The exercise calls for a faithful copy of all the data.

Entries taken from a collection:
Segment Open

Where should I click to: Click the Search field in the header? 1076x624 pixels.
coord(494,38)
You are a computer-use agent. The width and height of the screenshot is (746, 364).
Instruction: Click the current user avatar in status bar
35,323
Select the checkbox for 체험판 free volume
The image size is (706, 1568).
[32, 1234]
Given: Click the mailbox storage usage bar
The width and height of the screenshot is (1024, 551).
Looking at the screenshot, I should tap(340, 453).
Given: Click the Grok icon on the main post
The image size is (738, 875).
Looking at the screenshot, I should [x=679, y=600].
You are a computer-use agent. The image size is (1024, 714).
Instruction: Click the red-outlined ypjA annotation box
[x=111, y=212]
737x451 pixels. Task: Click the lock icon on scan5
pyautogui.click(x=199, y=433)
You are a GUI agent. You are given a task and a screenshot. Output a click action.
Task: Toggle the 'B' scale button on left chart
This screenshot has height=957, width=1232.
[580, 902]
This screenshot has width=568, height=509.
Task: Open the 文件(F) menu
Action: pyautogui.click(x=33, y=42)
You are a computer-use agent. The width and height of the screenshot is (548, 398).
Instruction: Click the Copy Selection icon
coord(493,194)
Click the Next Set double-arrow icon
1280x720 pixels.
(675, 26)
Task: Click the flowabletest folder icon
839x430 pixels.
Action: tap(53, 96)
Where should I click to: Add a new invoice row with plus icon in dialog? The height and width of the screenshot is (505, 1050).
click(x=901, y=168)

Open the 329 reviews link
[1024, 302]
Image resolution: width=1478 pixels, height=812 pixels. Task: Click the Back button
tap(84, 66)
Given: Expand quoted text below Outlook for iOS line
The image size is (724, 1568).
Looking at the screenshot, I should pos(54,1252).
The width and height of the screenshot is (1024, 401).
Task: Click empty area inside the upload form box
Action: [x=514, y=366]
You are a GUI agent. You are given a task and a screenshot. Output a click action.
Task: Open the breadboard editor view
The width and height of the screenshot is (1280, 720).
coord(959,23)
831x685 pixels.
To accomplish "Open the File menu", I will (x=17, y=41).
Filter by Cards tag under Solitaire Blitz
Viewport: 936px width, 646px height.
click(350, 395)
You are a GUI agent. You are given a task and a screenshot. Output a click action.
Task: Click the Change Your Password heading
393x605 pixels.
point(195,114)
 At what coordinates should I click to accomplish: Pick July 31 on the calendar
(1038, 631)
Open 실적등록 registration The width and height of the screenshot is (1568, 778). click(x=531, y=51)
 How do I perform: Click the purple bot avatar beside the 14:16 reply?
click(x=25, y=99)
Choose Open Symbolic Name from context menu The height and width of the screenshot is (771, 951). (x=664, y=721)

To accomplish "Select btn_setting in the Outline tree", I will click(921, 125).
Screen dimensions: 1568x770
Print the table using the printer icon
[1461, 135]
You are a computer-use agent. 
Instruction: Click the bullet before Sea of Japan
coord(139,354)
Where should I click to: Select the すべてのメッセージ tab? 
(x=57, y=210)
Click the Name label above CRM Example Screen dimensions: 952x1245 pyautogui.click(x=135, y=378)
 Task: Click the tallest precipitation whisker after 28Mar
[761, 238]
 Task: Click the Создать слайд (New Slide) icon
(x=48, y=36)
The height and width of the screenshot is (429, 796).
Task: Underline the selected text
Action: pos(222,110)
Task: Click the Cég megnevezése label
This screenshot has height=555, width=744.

Segment Closed

* _RESPONSE TO THE EXERCISE_
Where should I click to: Click the Search field in the header? 1076x624 pixels.
coord(494,38)
You are a computer-use agent. The width and height of the screenshot is (746, 364).
Instruction: Click the current user avatar in status bar
35,323
Select the checkbox for 체험판 free volume
The image size is (706, 1568).
[32, 1234]
Given: Click the mailbox storage usage bar
The width and height of the screenshot is (1024, 551).
Looking at the screenshot, I should tap(340, 453).
Given: Click the Grok icon on the main post
The image size is (738, 875).
Looking at the screenshot, I should [x=679, y=600].
You are a computer-use agent. The image size is (1024, 714).
Instruction: Click the red-outlined ypjA annotation box
[x=111, y=212]
737x451 pixels. Task: Click the lock icon on scan5
pyautogui.click(x=199, y=433)
You are a GUI agent. You are given a task and a screenshot. Output a click action.
Task: Toggle the 'B' scale button on left chart
This screenshot has height=957, width=1232.
[580, 902]
This screenshot has width=568, height=509.
Task: Open the 文件(F) menu
Action: pyautogui.click(x=33, y=42)
You are a computer-use agent. The width and height of the screenshot is (548, 398).
Instruction: Click the Copy Selection icon
coord(493,194)
Click the Next Set double-arrow icon
1280x720 pixels.
(675, 26)
Task: Click the flowabletest folder icon
839x430 pixels.
Action: tap(53, 96)
Where should I click to: Add a new invoice row with plus icon in dialog? The height and width of the screenshot is (505, 1050).
click(x=901, y=168)

Open the 329 reviews link
[1024, 302]
Image resolution: width=1478 pixels, height=812 pixels. Task: Click the Back button
tap(84, 66)
Given: Expand quoted text below Outlook for iOS line
The image size is (724, 1568).
Looking at the screenshot, I should pos(54,1252).
The width and height of the screenshot is (1024, 401).
Task: Click empty area inside the upload form box
Action: [x=514, y=366]
You are a GUI agent. You are given a task and a screenshot. Output a click action.
Task: Open the breadboard editor view
The width and height of the screenshot is (1280, 720).
coord(959,23)
831x685 pixels.
To accomplish "Open the File menu", I will (x=17, y=41).
Filter by Cards tag under Solitaire Blitz
Viewport: 936px width, 646px height.
click(350, 395)
You are a GUI agent. You are given a task and a screenshot. Output a click action.
Task: Click the Change Your Password heading
393x605 pixels.
point(195,114)
 At what coordinates should I click to accomplish: Pick July 31 on the calendar
(1038, 631)
Open 실적등록 registration The width and height of the screenshot is (1568, 778). click(x=531, y=51)
 How do I perform: Click the purple bot avatar beside the 14:16 reply?
click(x=25, y=99)
Choose Open Symbolic Name from context menu The height and width of the screenshot is (771, 951). (x=664, y=721)

To accomplish "Select btn_setting in the Outline tree", I will click(921, 125).
Screen dimensions: 1568x770
Print the table using the printer icon
[1461, 135]
You are a computer-use agent. 
Instruction: Click the bullet before Sea of Japan
coord(139,354)
Where should I click to: Select the すべてのメッセージ tab? 
(x=57, y=210)
Click the Name label above CRM Example Screen dimensions: 952x1245 pyautogui.click(x=135, y=378)
 Task: Click the tallest precipitation whisker after 28Mar
[761, 238]
 Task: Click the Создать слайд (New Slide) icon
(x=48, y=36)
The height and width of the screenshot is (429, 796).
Task: Underline the selected text
Action: pos(222,110)
Task: Click the Cég megnevezése label
This screenshot has height=555, width=744.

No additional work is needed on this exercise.